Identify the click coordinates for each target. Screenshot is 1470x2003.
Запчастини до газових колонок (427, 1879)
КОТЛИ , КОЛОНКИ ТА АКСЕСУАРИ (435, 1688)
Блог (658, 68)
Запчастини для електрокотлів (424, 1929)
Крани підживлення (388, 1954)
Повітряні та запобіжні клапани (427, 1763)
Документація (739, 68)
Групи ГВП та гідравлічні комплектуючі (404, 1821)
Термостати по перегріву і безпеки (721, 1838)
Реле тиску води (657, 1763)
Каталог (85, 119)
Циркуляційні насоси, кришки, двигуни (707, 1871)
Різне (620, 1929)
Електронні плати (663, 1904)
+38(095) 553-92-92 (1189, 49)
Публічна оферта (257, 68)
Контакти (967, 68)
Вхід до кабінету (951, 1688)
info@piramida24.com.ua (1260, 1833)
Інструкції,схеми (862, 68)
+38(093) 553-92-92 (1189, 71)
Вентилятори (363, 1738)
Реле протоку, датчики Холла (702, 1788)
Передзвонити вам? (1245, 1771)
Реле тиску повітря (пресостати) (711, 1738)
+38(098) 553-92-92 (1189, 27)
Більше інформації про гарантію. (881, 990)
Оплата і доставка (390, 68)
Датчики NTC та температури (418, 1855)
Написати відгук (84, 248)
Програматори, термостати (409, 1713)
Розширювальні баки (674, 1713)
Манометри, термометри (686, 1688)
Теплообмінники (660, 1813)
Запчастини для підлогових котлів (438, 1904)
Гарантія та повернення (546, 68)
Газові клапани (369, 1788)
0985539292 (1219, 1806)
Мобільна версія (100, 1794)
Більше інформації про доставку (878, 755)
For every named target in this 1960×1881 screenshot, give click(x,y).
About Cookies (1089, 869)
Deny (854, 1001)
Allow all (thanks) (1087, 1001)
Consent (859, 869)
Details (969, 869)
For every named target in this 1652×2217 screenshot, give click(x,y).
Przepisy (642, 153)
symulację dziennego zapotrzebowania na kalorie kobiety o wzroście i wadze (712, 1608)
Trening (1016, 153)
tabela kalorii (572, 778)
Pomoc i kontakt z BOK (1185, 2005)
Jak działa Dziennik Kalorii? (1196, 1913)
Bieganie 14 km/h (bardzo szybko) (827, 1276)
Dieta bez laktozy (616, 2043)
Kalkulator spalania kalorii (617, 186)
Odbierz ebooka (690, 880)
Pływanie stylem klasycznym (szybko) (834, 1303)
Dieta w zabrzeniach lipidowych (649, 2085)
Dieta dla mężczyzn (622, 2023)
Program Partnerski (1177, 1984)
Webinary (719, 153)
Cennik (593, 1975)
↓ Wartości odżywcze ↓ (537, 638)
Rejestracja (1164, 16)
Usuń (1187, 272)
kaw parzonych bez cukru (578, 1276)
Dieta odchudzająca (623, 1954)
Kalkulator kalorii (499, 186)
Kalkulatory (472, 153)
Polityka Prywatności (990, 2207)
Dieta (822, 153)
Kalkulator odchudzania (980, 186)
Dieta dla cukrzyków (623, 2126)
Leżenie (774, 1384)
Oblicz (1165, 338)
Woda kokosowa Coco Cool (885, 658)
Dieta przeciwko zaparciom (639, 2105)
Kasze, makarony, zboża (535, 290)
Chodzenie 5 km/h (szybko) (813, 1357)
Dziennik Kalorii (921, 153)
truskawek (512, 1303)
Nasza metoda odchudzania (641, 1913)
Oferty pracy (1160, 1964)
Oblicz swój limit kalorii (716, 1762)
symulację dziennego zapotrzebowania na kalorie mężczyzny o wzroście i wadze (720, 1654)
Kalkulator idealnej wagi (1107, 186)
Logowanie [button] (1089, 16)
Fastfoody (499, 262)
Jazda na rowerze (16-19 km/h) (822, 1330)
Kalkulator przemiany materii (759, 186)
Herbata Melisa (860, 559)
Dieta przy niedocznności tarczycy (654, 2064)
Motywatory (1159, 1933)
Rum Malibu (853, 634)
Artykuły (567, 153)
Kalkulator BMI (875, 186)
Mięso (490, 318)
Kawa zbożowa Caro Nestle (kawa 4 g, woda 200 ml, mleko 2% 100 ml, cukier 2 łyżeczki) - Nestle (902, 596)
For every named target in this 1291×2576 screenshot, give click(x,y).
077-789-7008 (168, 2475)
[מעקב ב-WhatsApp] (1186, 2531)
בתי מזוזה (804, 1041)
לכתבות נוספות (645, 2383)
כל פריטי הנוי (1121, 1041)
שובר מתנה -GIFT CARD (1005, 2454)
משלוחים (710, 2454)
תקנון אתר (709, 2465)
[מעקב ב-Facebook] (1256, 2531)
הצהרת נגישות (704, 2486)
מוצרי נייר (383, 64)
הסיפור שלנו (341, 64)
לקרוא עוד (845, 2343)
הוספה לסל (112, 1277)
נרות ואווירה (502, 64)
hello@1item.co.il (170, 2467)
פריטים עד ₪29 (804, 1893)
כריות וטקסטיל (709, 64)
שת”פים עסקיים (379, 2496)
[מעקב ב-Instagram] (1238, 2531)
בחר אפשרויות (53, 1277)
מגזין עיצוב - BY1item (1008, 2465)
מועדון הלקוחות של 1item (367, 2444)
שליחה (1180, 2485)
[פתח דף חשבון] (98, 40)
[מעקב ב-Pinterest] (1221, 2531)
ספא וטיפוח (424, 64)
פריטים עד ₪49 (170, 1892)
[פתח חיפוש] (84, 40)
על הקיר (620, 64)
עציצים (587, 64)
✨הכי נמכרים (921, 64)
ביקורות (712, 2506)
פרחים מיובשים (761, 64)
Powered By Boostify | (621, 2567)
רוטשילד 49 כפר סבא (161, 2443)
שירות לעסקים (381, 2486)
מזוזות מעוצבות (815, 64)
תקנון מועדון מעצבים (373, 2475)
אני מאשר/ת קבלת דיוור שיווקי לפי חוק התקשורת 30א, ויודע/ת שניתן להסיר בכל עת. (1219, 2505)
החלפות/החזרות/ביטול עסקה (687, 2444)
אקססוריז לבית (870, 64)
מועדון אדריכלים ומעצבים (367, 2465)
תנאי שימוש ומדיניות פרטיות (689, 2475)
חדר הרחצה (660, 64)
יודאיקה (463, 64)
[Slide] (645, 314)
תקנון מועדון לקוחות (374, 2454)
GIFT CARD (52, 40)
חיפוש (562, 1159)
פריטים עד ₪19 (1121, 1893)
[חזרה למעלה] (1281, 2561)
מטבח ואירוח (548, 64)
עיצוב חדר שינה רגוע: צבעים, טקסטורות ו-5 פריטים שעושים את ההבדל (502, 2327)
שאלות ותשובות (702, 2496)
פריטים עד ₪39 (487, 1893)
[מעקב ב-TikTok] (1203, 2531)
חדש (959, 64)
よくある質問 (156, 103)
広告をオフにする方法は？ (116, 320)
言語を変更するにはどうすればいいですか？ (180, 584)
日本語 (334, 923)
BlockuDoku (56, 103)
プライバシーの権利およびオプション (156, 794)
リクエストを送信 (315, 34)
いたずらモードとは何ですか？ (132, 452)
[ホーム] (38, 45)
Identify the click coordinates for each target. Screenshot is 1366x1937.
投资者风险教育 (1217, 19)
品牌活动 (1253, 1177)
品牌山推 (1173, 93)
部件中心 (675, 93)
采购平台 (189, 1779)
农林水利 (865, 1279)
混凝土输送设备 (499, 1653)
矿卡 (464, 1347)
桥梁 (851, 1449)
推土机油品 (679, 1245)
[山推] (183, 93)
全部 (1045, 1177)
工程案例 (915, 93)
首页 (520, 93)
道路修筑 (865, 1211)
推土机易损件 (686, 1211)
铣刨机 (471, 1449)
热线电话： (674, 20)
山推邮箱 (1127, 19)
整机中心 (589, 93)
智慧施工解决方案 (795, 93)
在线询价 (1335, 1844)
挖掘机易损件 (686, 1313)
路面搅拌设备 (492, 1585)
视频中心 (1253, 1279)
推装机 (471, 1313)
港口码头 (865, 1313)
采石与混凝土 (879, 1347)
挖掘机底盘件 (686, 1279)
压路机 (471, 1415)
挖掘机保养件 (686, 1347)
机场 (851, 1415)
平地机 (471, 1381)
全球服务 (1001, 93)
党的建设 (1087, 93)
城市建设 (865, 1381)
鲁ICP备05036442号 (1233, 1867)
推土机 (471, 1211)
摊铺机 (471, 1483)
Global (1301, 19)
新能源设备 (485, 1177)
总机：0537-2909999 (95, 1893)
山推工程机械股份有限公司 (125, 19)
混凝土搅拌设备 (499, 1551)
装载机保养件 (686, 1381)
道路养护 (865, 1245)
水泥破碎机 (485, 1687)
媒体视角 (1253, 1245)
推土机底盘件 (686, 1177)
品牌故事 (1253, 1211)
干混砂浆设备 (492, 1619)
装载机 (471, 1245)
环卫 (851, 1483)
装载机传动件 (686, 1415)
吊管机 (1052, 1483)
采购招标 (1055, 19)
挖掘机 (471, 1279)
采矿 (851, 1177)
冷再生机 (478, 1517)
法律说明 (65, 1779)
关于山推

○ ○ ○

What this task involves → Write out the listing's lines exactly, from its first line through the line that contains "info@piramida24.com.ua (1260, 1833)", and stop there.

Written reply →
Identify the click coordinates for each target. Screenshot is 1470x2003.
Запчастини до газових колонок (427, 1879)
КОТЛИ , КОЛОНКИ ТА АКСЕСУАРИ (435, 1688)
Блог (658, 68)
Запчастини для електрокотлів (424, 1929)
Крани підживлення (388, 1954)
Повітряні та запобіжні клапани (427, 1763)
Документація (739, 68)
Групи ГВП та гідравлічні комплектуючі (404, 1821)
Термостати по перегріву і безпеки (721, 1838)
Реле тиску води (657, 1763)
Каталог (85, 119)
Циркуляційні насоси, кришки, двигуни (707, 1871)
Різне (620, 1929)
Електронні плати (663, 1904)
+38(095) 553-92-92 (1189, 49)
Публічна оферта (257, 68)
Контакти (967, 68)
Вхід до кабінету (951, 1688)
info@piramida24.com.ua (1260, 1833)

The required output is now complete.